> _What the task requires_
How many lines in the records below contain the word "agent"? Answer with the number alone.

+++ Input records

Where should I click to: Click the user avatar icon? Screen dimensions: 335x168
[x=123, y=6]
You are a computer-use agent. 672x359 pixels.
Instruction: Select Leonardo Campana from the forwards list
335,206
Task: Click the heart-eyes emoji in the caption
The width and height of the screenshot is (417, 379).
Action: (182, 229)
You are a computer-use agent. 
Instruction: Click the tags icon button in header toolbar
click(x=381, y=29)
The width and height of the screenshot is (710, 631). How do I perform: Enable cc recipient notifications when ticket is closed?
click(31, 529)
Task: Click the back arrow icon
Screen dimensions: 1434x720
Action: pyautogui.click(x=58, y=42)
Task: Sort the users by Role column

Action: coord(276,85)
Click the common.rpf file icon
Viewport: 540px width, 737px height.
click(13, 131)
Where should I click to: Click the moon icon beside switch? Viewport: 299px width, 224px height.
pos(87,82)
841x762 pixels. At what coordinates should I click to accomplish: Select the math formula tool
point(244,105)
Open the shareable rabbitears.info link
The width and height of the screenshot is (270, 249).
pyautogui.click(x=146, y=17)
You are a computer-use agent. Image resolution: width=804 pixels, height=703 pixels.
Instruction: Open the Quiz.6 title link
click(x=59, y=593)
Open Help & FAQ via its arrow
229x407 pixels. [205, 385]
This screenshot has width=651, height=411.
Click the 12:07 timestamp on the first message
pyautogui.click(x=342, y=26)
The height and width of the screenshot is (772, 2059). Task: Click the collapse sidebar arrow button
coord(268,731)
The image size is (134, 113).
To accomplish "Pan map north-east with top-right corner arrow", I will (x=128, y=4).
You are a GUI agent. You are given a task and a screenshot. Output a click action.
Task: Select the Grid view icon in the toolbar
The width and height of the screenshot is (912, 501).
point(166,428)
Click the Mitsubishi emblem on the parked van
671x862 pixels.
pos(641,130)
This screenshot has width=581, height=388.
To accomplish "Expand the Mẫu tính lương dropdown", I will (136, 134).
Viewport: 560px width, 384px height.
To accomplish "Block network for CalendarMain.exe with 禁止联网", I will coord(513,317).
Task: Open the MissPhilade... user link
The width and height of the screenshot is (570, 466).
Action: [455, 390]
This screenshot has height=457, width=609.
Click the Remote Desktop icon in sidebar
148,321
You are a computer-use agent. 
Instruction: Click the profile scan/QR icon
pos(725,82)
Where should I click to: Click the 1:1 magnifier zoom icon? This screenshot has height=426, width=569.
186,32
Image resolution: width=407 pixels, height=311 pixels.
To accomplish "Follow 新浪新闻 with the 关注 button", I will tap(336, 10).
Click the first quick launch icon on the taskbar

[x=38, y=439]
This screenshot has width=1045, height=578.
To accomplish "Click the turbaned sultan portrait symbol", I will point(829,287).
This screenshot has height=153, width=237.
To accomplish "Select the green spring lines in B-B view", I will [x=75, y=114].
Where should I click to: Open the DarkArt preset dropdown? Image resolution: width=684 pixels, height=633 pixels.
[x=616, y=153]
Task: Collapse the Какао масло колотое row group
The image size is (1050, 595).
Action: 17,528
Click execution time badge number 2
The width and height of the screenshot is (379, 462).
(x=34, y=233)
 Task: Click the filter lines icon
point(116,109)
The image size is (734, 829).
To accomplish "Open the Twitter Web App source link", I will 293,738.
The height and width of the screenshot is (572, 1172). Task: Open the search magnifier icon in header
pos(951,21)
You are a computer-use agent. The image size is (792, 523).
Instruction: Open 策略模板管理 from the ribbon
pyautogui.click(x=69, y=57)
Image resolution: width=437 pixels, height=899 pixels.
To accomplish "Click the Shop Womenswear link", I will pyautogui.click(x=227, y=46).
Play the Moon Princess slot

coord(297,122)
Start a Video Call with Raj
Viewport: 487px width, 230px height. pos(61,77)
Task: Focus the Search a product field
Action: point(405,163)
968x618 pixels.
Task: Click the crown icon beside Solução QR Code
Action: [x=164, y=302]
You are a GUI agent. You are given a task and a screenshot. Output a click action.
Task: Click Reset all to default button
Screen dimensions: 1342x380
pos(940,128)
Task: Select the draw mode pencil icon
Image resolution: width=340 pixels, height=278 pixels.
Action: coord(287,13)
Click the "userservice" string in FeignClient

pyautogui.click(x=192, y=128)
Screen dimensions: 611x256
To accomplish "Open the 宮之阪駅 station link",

++++++

> _Result of this exercise_
7